**** Exercise data

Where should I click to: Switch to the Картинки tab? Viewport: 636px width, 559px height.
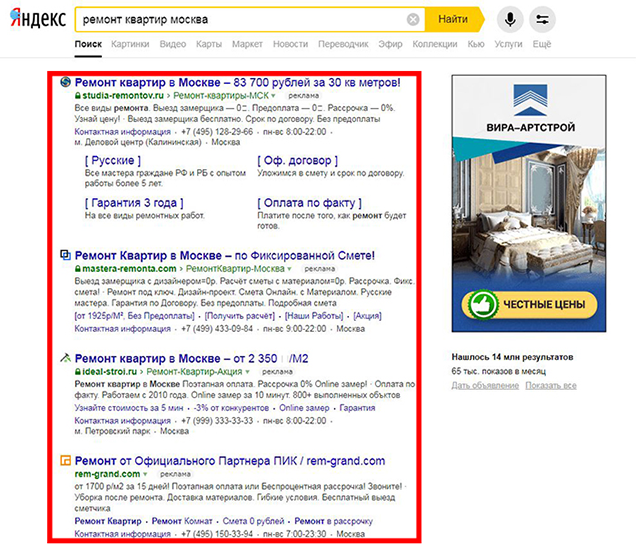131,45
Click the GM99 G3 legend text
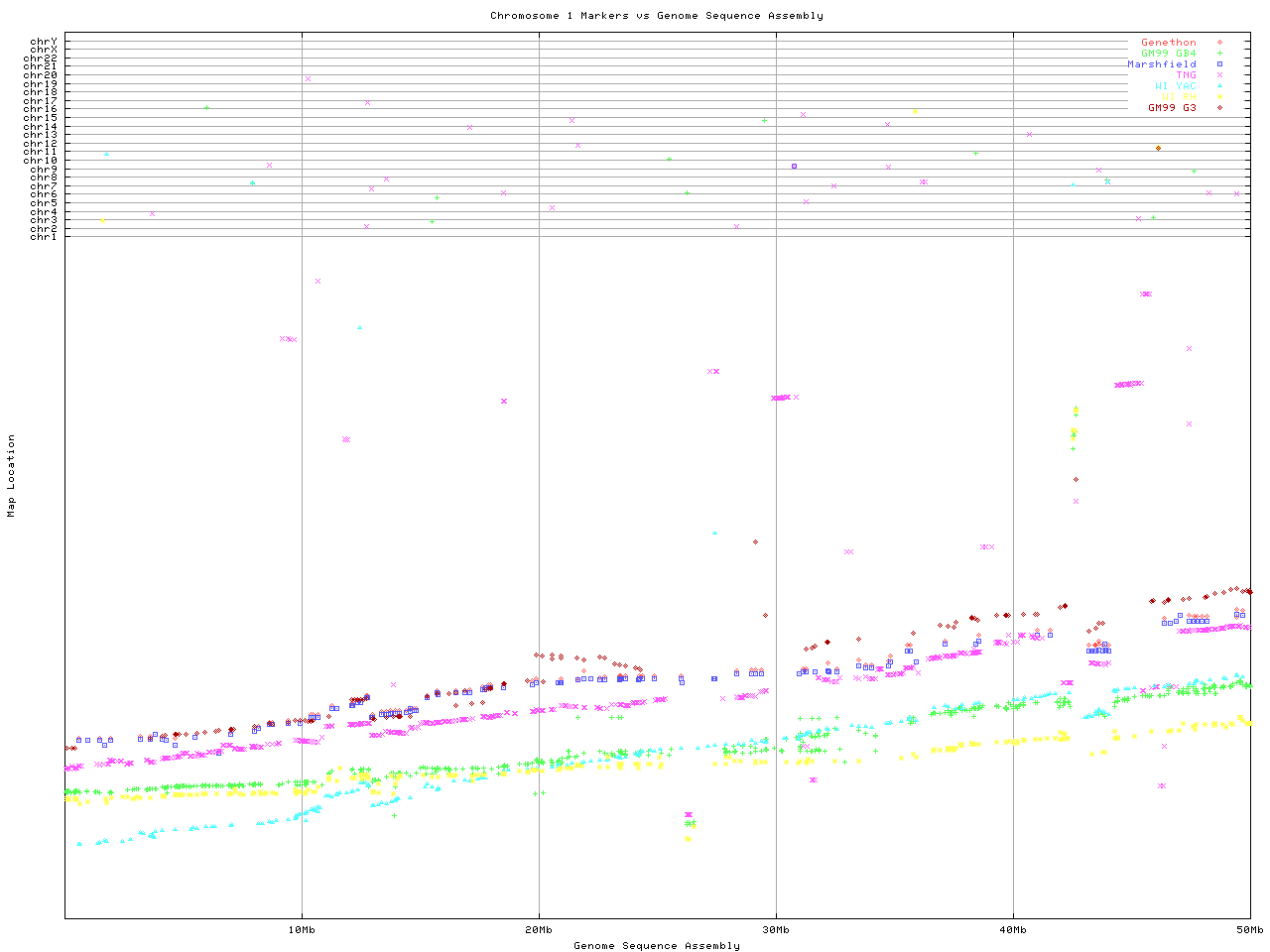This screenshot has height=952, width=1270. [1172, 107]
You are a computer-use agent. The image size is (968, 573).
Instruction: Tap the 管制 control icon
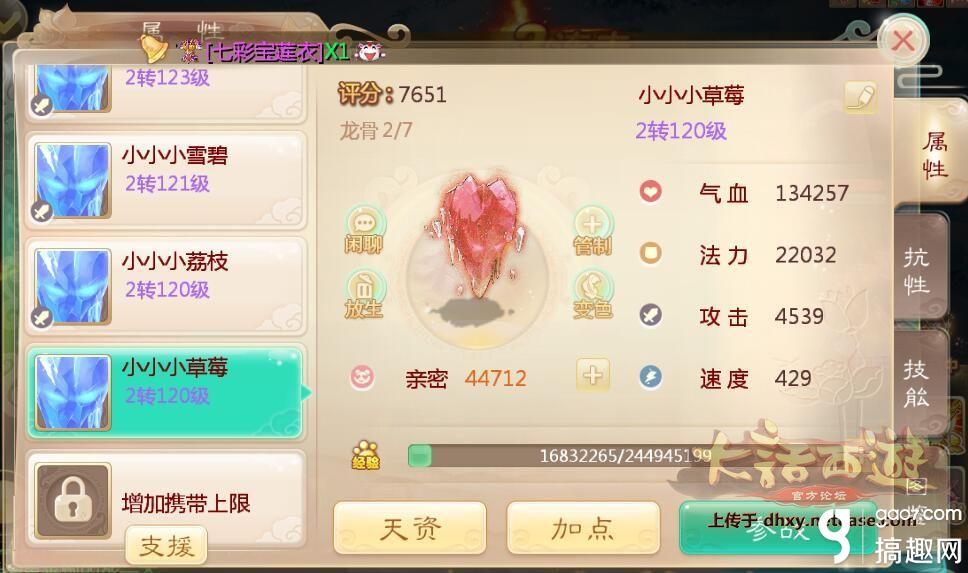[x=593, y=232]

********

■ What is required
Pictures must be left out. Repeat exactly the lines from the one containing "Click the GM99 G3 legend text" through the final line of the data.

■ Output for this exercise
Click the GM99 G3 legend text
This screenshot has height=952, width=1270. [1172, 107]
You are a computer-use agent. The image size is (968, 573).
Instruction: Tap the 管制 control icon
[x=593, y=232]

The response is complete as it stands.